▶ _TASK TO CARRY OUT_
Without copying any pictures, restate exactly the lines from the start of the records through the line containing "Screen dimensions: 735x395".

==================================================

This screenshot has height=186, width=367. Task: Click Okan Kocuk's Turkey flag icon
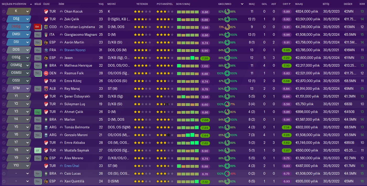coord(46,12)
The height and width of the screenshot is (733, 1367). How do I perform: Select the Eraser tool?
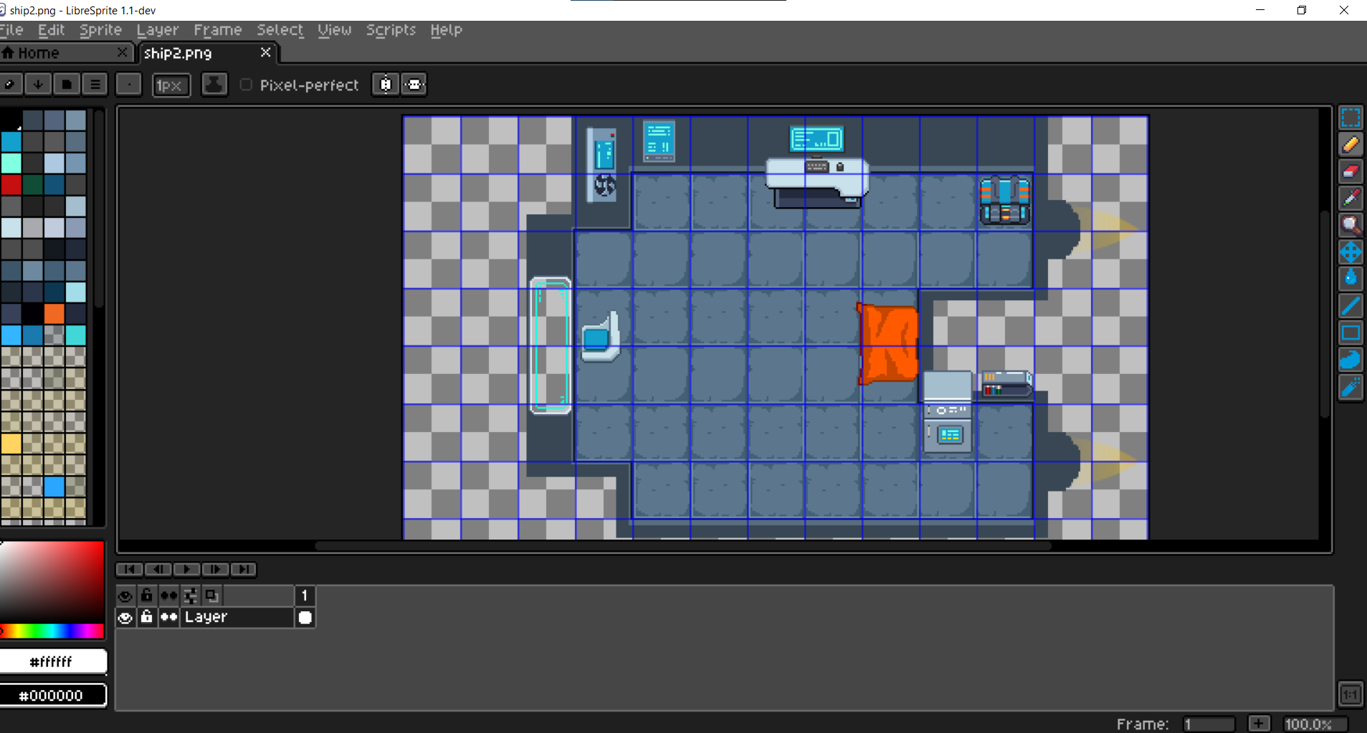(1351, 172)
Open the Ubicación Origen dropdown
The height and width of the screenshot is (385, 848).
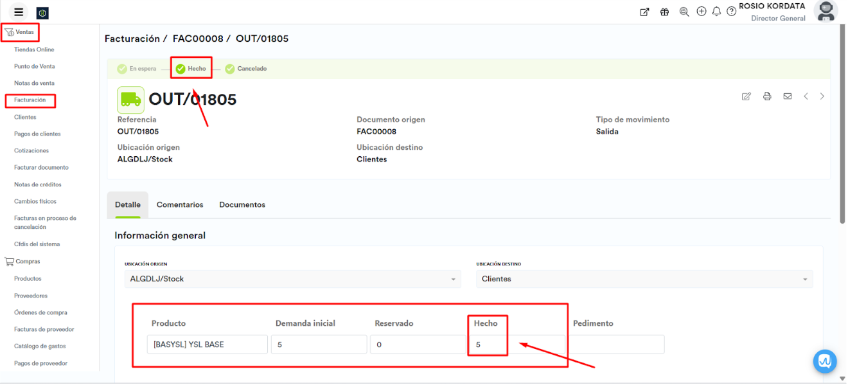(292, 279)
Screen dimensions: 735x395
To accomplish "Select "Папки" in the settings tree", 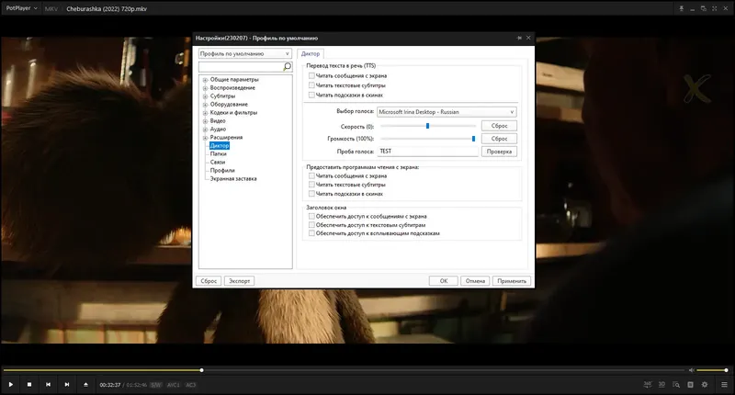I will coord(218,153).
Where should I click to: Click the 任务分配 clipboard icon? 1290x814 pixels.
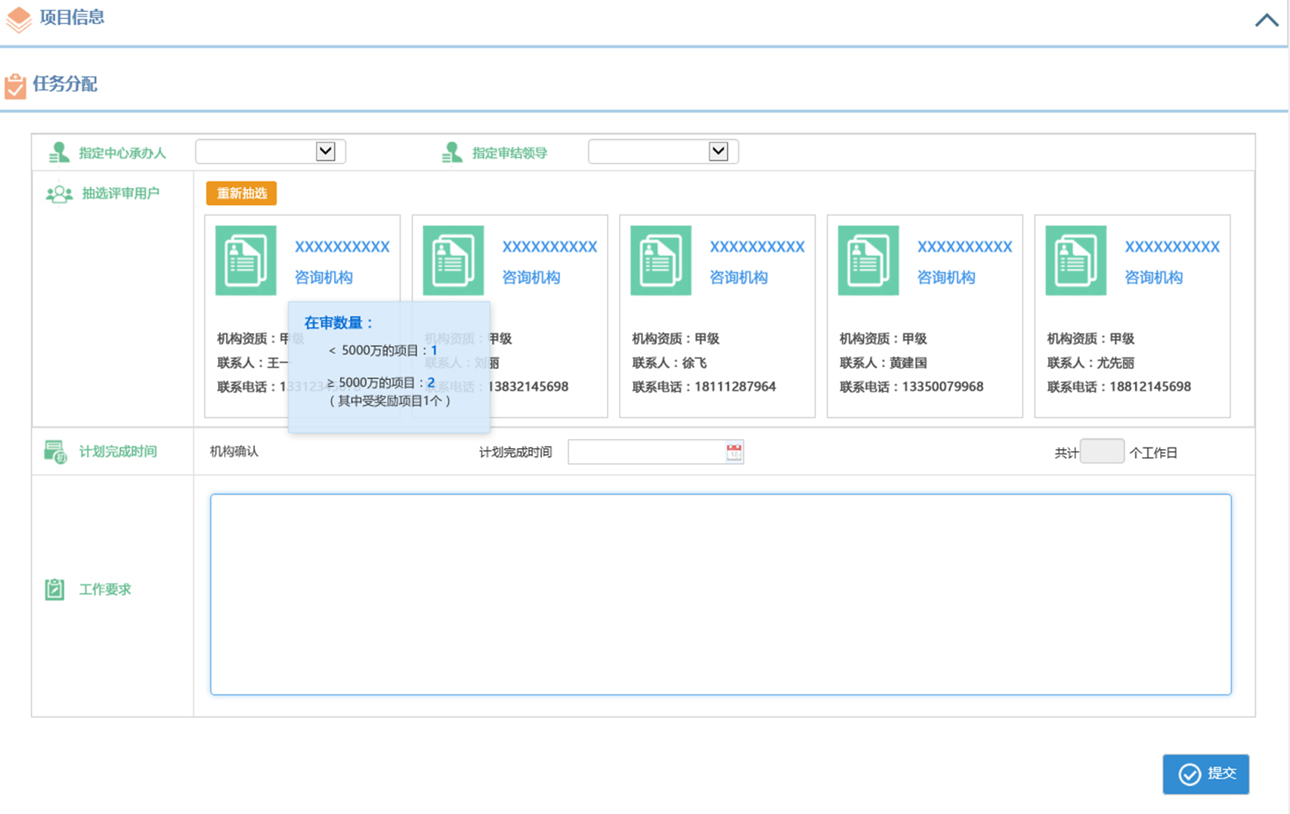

==================================================

▶ _RESPONSE BOX_
This screenshot has height=186, width=367. Task: Click Okan Kocuk's Turkey flag icon
coord(46,12)
The height and width of the screenshot is (733, 1367). How do I perform: Select the Eraser tool?
(1351, 172)
Open the Ubicación Origen dropdown
The height and width of the screenshot is (385, 848).
(292, 279)
Screen dimensions: 735x395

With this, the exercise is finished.